- _Given passage_
#####

They would say something hateful. 

I was so young, I couldn’t comprehend why they were hurting me for no reason. 

I had so much love to give and they would bat it away. I was drowning in rejection. 

No matter how I reacted to the bullying they would roll their eyes and say, “Wow. OK, Perry…don’t make such a big deal about it.”

My feelings were too big for them, my pain too great. I made myself smaller and smaller so I could disappear. 

I started wearing zip-ups to hide my body in school every day. Then I started wearing black. More black. All black. I never wore my hair down- it made me feel too exposed, too embodied.

I was a big beating heart and I was bleeding. 

I couldn’t breathe. I was afraid to speak. I didn’t want anyone to notice me.

I felt as if everything I would say would definitely be held against me in some way.

I felt awkward and humongous in comparison and unbearably self-conscious. 

I was picking my skin, which led to deepened shame, which simply intensified this cycle. 

All I had wanted was friendship. Instead, I found myself hiding away so they couldn’t find me. 

I endured this for far too many years.

At a certain point whatever friends I had stopped talking to me. 

They passed me by in the halls as if they didn’t see me. It broke my heart.

I lost my uncle and my grandfather within two months of each other and my family was deep in grief. 

I was cast adrift with little hope for a rescue. 

I was barely making it through the year. 

Every day I would try to smile, to stay positive, and raise myself up. Underneath all my suffering, my natural state is joyful and I was desperately trying to channel that. What my school saw was someone who was faking her pain. 

Near the end of the year, one of my classmates was harassing another student, and I had the audacity to tell him to knock it off. He brazenly stood up in front of the entire class and it felt like he proceeded to projectile vomit every insecurity I ever had at me. He yelled across that classroom that no one liked me, that if I never came back to school no one would notice, and that I should just kill myself already. 

I stood there frozen and flushed. 

The room was silent, my classmates had nothing to say. 

I had no words. 

I looked over at the teacher and I stuttered in astonishment. The teacher responded, “Perry, you need to calm down.”

No one was going to help me.

#####

- _Supplied material_

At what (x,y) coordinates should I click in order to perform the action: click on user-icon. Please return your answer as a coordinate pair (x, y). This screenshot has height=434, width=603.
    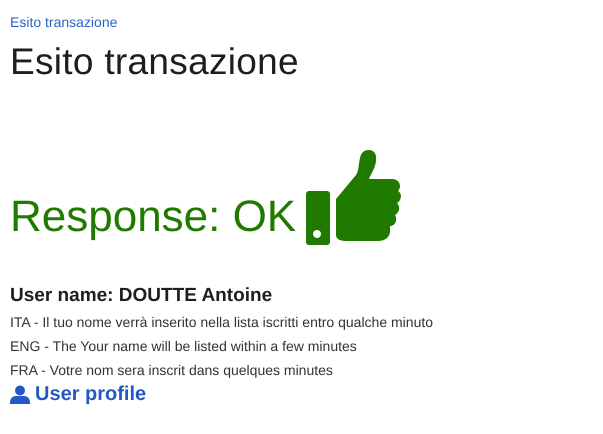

#####

- _Work instruction A_
Answer each question using the passage about bullying, one answer per line.
(i) What did the narrator start wearing every day at school to hide their body?
(ii) Which two family members did the narrator lose within two months of each other?
(iii) What did the teacher say in response to Perry?
- _Work instruction B_
Reproduce the passage about bullying word for word between "I felt as if" and "couldn’t find me.", inclusive.
- _Work instruction C_
Translate this sentence from the passage about bullying into Spanish: "I lost my uncle and my grandfather within two months of each other and my family was deep in grief."

- _Answer space A_
(i) Zip-ups
(ii) An uncle and a grandfather
(iii) "Perry, you need to calm down."

- _Answer space B_
I felt as if everything I would say would definitely be held against me in some way.

I felt awkward and humongous in comparison and unbearably self-conscious. 

I was picking my skin, which led to deepened shame, which simply intensified this cycle. 

All I had wanted was friendship. Instead, I found myself hiding away so they couldn’t find me.

- _Answer space C_
Perdí a mi tío y a mi abuelo en un lapso de dos meses, y mi familia estaba sumida en el duelo.